It was only on those occasions now, when the ritual of Gormenghast dictated, that he saw the Countess. They had never found in each other’s company a sympathy of mind or body, and their marriage, necessary as it was from the lineal standpoint, had never been happy. In spite of his intellect, which he knew to be far and away above hers, he felt and was suspicious of the heavy, forceful vitality of his wife, not so much a physical vitality as a blind passion for aspects of life in which he could find no cause for interest. Their love had been passionless, and save for the knowledge that a male heir to the house of Groan was imperative, they would have gladly forgone their embarrassing yet fertile union. During her pregnancy he had only seen her at long intervals. No doubt the unsatisfactory marriage had added to his native depression, but compared with the dull forest of his inherent melancholy it was but a tree from a foreign region that had been transplanted and absorbed.

It was never this estrangement that grieved him, nor anything tangible but a constant and indigenous sorrow.

Of companions with whom he could talk upon the level of his own thought there were few, and of these only one gave him any satisfaction, the Poet. On occasion he would visit that long, wedge-headed man and find in the abstract language with which they communicated their dizzy stratas of conjecture a temporary stir of interest. But in the Poet there was an element of the idealist, a certain enthusiasm which was a source of irritation to Lord Sepulchrave, so that they met only at long intervals.

The many duties, which to another might have become irksome and appeared fatuous, were to his Lordship a relief and a relative escape from himself.
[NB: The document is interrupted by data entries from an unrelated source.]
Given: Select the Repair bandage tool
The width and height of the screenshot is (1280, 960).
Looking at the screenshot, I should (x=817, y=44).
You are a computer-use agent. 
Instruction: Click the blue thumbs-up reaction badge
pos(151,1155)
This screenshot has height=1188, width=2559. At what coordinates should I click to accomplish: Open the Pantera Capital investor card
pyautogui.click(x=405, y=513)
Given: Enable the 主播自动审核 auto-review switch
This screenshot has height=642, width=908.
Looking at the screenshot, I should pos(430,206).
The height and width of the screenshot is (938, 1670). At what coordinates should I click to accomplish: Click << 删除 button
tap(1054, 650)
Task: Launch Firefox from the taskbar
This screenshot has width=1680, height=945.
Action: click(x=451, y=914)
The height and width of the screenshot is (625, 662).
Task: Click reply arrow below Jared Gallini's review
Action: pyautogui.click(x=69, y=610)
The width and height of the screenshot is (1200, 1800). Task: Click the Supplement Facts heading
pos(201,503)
He knew that he was past all hope a victim of chronic melancholia, and were he to have had each day to himself he would have had to resort constantly to those drugs that even now were undermining his constitution.

This evening, as he sat silently in the velvet-backed chair, his mind had turned to many subjects like a black craft, that though it steers through many waters has always beneath it a deathly image reflected among the waves. Philosophers and the poetry of Death – the meaning of the stars and the nature of these dreams that haunted him when in those chloral hours before the dawn the laudanum built for him within his skull a tallow coloured world of ghastly beauty.

He had brooded long and was about to take a candle that stood ready on a table at his elbow and search for a book more in keeping with his mood than were the essays on his knee, when he felt the presence of another thought that had been tempering his former cogitations, but which now stood boldly in his mind. It had begun to make itself felt as something that clouded and disturbed the clarity of his reflections when he had pondered on the purpose and significance of tradition and ancestry, and now with the thought detached from its erudite encumbrances he watched it advance across his brain and appear naked, as when he had first seen his son, Titus.

His depression did not lift; it only moved a little to one side. He rose to his feet and, moving without a sound, replaced the book in a shelf of essays. He returned as silently to the table.

‘Where are you?’ he said.

Flay appeared at once from the darkness of one of the corners.

‘What hour is it?’

Flay brought out his heavy watch. ‘Eight, your Lordship.’

Lord Sepulchrave, with his head hanging forward on his breast, walked up and down the length of the library for a few minutes. Flay watched him as he moved, until his master stopped opposite his servant.

‘I wish to have my son brought to me by his nurse. I shall expect them at nine. You will conduct them through the woods. You may go.’

Flay turned and, accompanied by the reports of his knee-joints, disappeared into the shadows of the room. Pulling back the curtain from before the door at the far end, he unlatched the heavy oak and climbed the three steps into the night. Above him the great branches of the pines rubbed against one another and grated in his ears. The sky was overcast and had he not made this same journey through the darkness a thousand times he must surely have lost himself in the night. To his right he could sense the spine of the Western Wing although he could not see it. He walked on and in his mind he said: ‘Why now? Had the summer to see his son in. Thought he’d forgotten him. Should have seen the child long ago. What’s the game? Heir to Gormenghast to come through woods on cold night. Wrong. Dangerous. Catch a cold. But Lordship knows. He knows, I am only his servant. First servant. No one else that. Chose me; ME, Flay, because he trusts me. Well may he trust me. Ha, ha, ha! And why? they wonder. Ha ha! Silent as a corpse. That’s why.’